1 Introduction
Urban park and green spaces are important public resources for cities and closely related with public health, ecological and environmental quality, and social well-being
[1]. Meanwhile, new social demands are emerging continuously, especially for the rising construction of “Park Cities” and “Forest Cities” in China. This makes how to enhance park service effectiveness to support urban regeneration and renewal a difficult task that park managers must face
[2]. At present, as the rapid development and wide application of new technologies such as big data and artificial intelligence have provided new opportunities for improving the service effectiveness of parks, this paper explores their application in the full-process workflow under an “evaluation–diagnosis–decision-making” framework for enhancing park service effectiveness, aiming to propose an effective method that improves the actual management of urban parks.
2 Literature Review
“Effectiveness” is a term in management academia.
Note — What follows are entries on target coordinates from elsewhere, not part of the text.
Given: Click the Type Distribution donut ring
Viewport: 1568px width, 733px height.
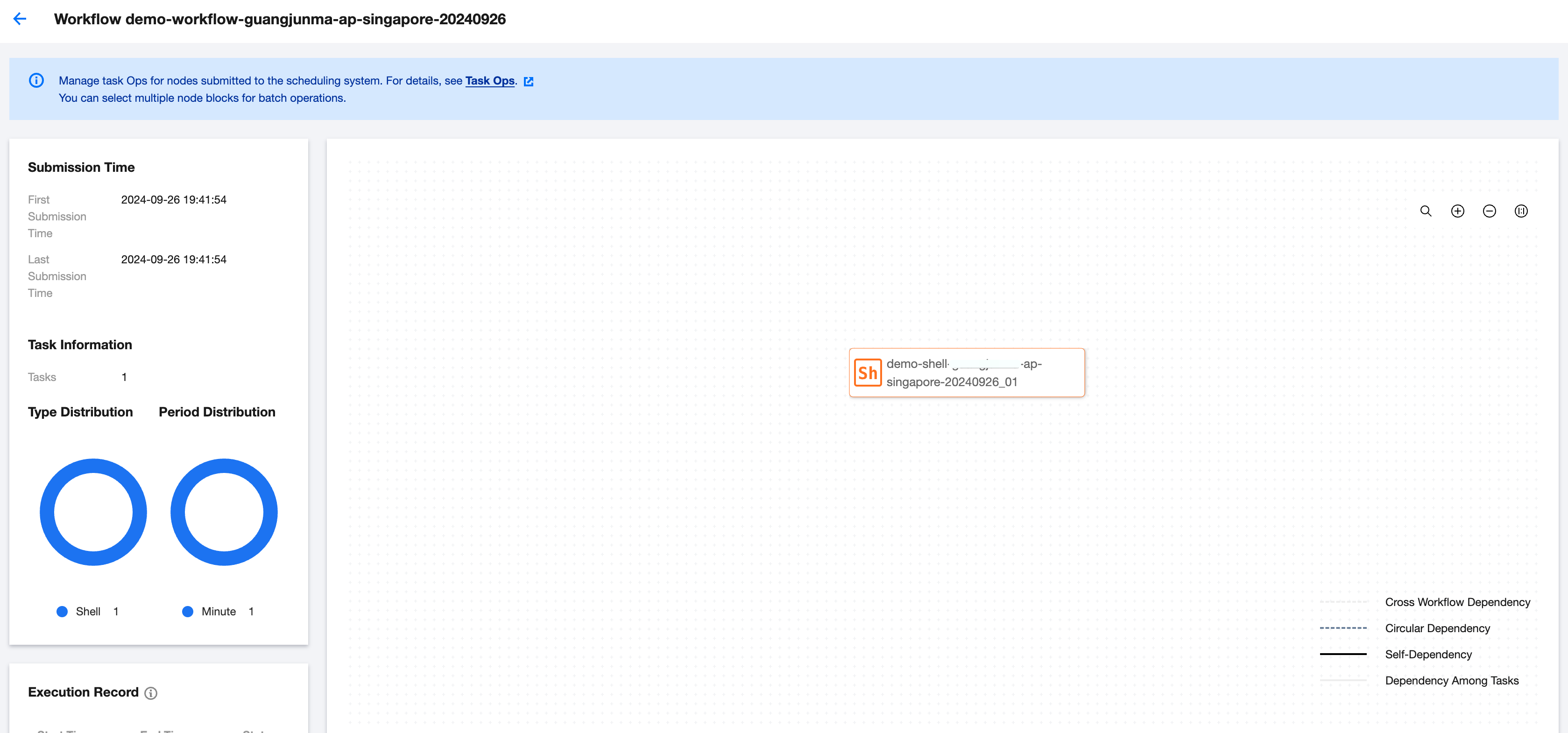Looking at the screenshot, I should coord(93,466).
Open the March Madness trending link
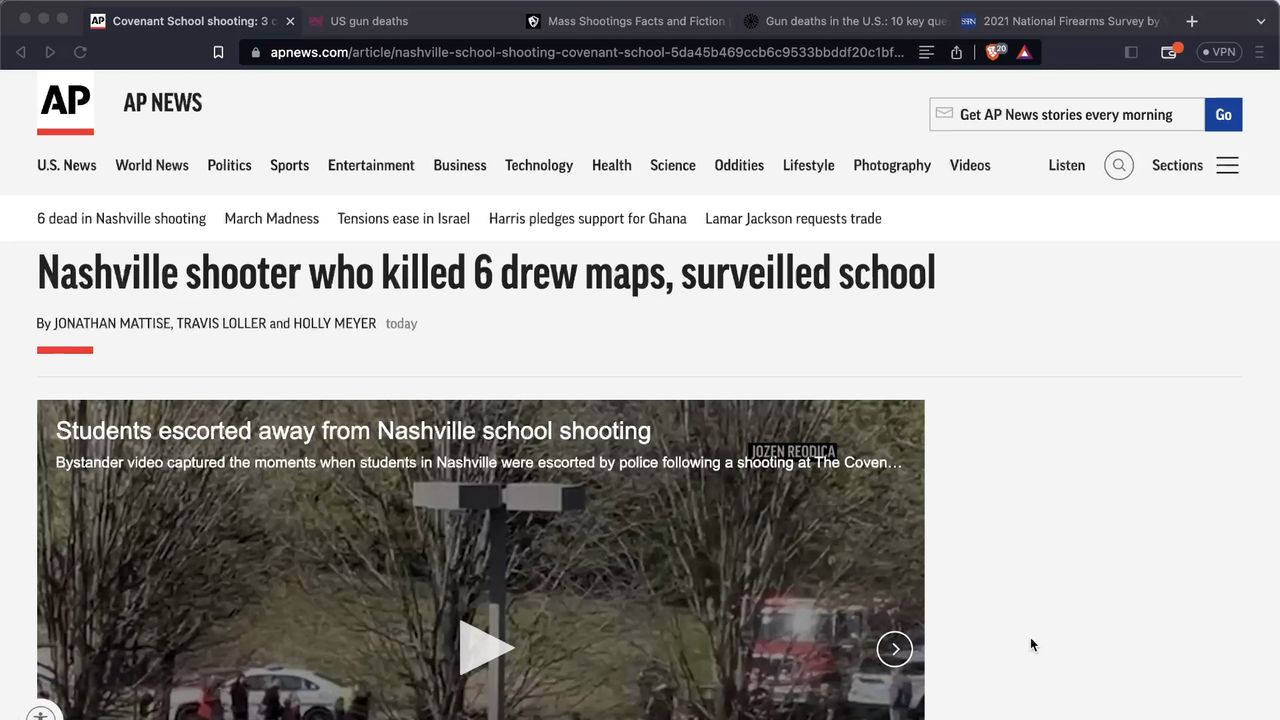This screenshot has width=1280, height=720. [271, 218]
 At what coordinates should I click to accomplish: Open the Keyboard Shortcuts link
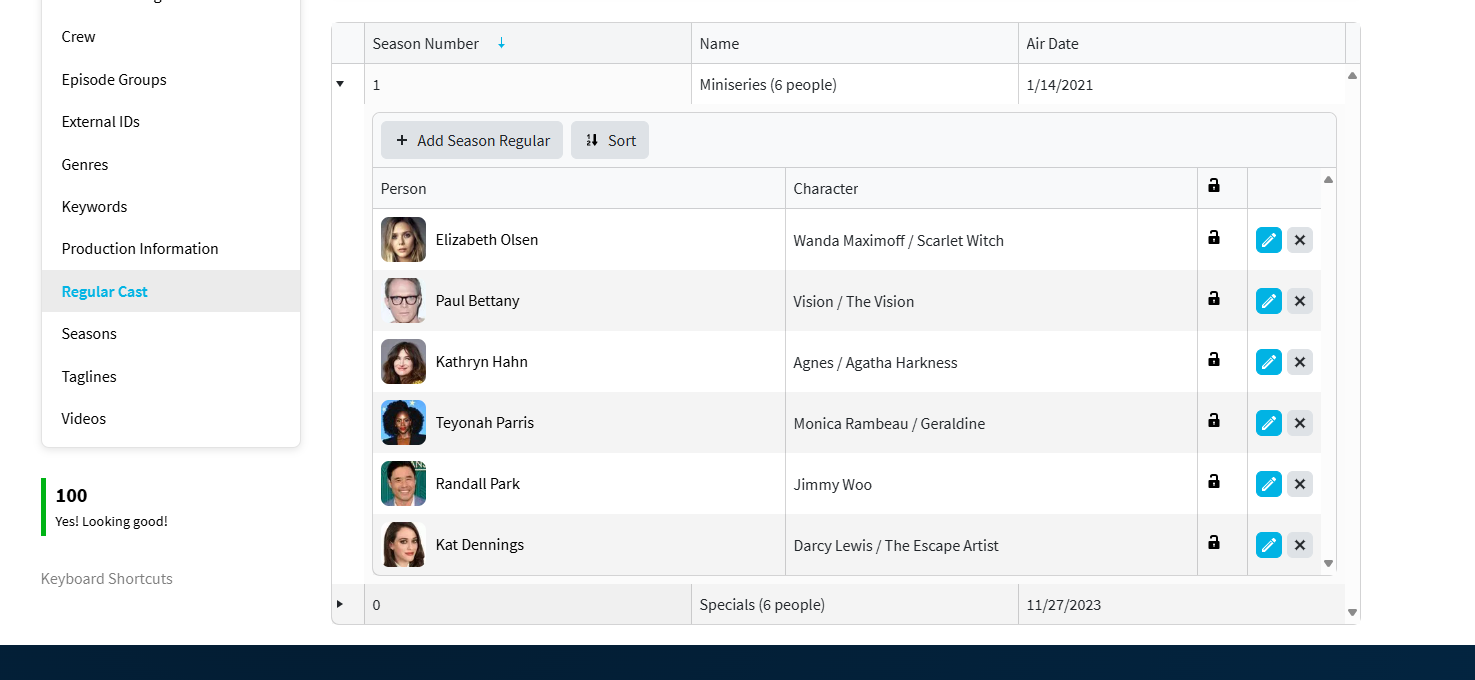pos(107,579)
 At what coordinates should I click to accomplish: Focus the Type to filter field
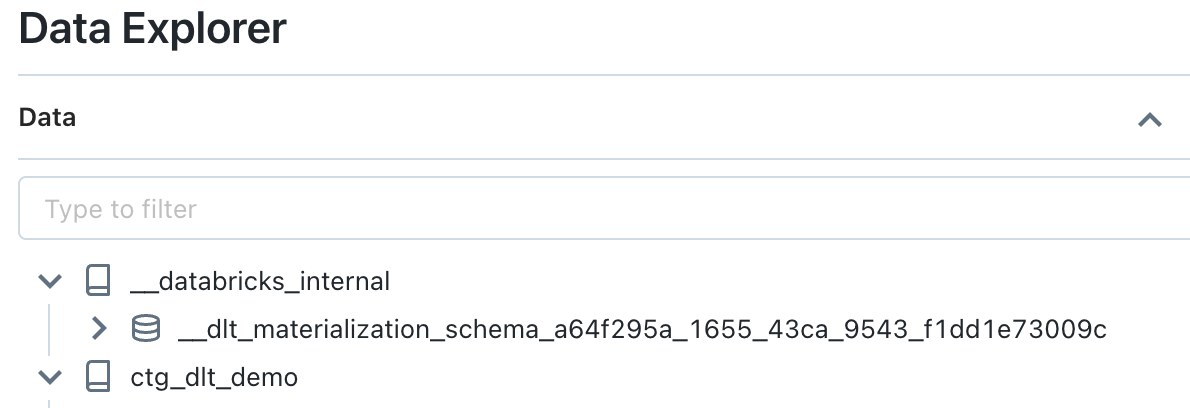coord(604,209)
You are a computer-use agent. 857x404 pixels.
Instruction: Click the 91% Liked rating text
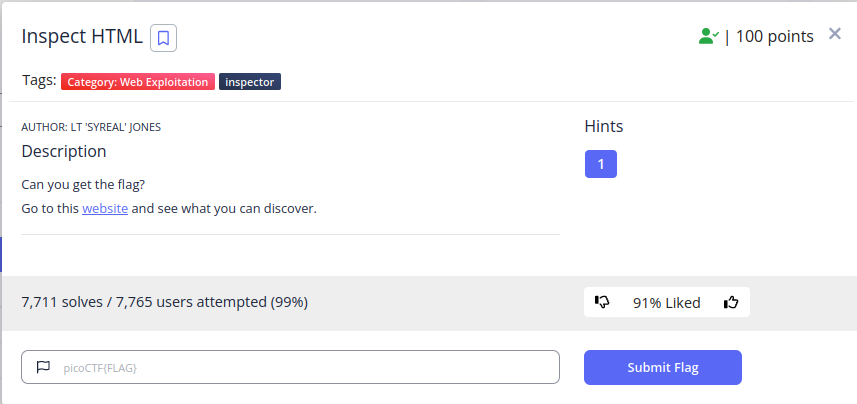666,303
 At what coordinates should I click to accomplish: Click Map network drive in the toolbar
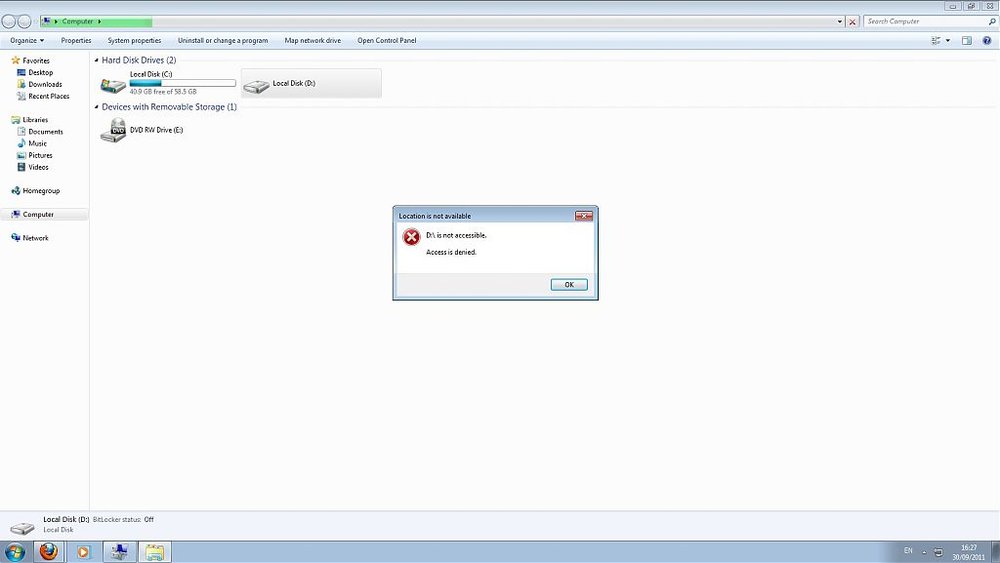pos(312,40)
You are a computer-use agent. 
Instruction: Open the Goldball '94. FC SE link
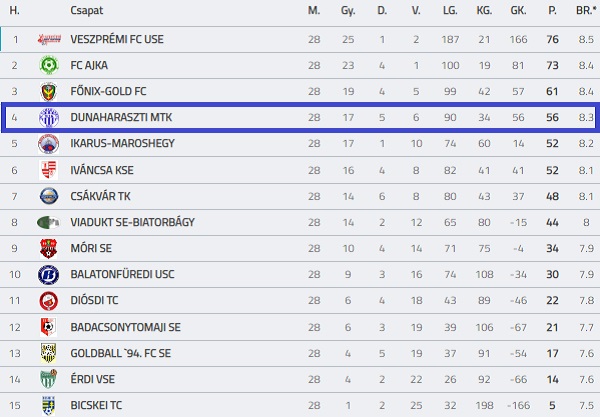pyautogui.click(x=122, y=352)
Peter F. Drucker believed that effectiveness refers to the ability to select appropriate goals and achieve them
[3]. Chinese scholars generally interpret the connotation of effictiveness as effect, effeciency, and ability
[4] [5]. Referring to the existing research on the connotation of effectiveness
[6], this paper defines “park service effectiveness” as the service effectiveness of a park and the service capability of its park managers. To enhance park service effectiveness, it is necessary to evaluate the existing service effectiveness and capabilities, and make adjustment decisions according to the evaluation results. This requires a clear decision-making cascade, from scientific evaluation system for park service effectiveness and efficient evaluation technologies to effective application of evaluation results.
In the dimension of evaluation system, existing research divided park effectiveness into four categories—ecological, economic, social, and comprehensive—and summarized the evaluation content for each
[7]. Regarding evaluation scales, the macroscopic evaluation research focuses on the accessibility, distribution equity, and vitality of urban parks
[8]~[10], while the microscopic evaluation studies focus on certain park types or individual parks, with a focus on the visitor volume, visitors’ satisfaction, and facility configuration
[11] [12]. In terms of evaluation technologies, UAV (unmanned aerial vehicle) remote sensing, text analysis, geospatial analysis, and big data technology have been widely used
[13]~[16]. Traditional data (e.g., statistical data, questionnaire survey data, remote sensing data) and emerging data (e.g., Internet map data, mobile signaling data, public opinion data) have all supported various types of effectiveness evaluations
[17]~[19]. For the application, although scholars have studied how to inform the decision-making of relevant management departments based on evaluation results
[20], the follow-up strategic recommendations put forward often vary in specificity and comprehensiveness.
In general, although existing studies can provide support from different perspectives for decision-making of park service effectiveness enhancement, most of them emphasize evaluation over application, and the construction of decision-making cascade is relatively weak, especially in the following three aspects. First, there exists a misalignment between park management research and the actual deficiencies. Current research concentrates on the service effectiveness of specific park types and tends to offer generic recommendations, neglecting the need for precise deficiency-finding and targeted solutions of individual parks in daily management. Second, existing studies frequently examine a singular effectiveness category and the data used often struggle to meet the dual demands of comprehensiveness and specificity. Third, actual park management emphasizes timeliness and continuity, but the majority of existing research outcomes are isolated and lagging in effectiveness, and there is scant discussion on how to provide ongoing decision-making support under cost constraints.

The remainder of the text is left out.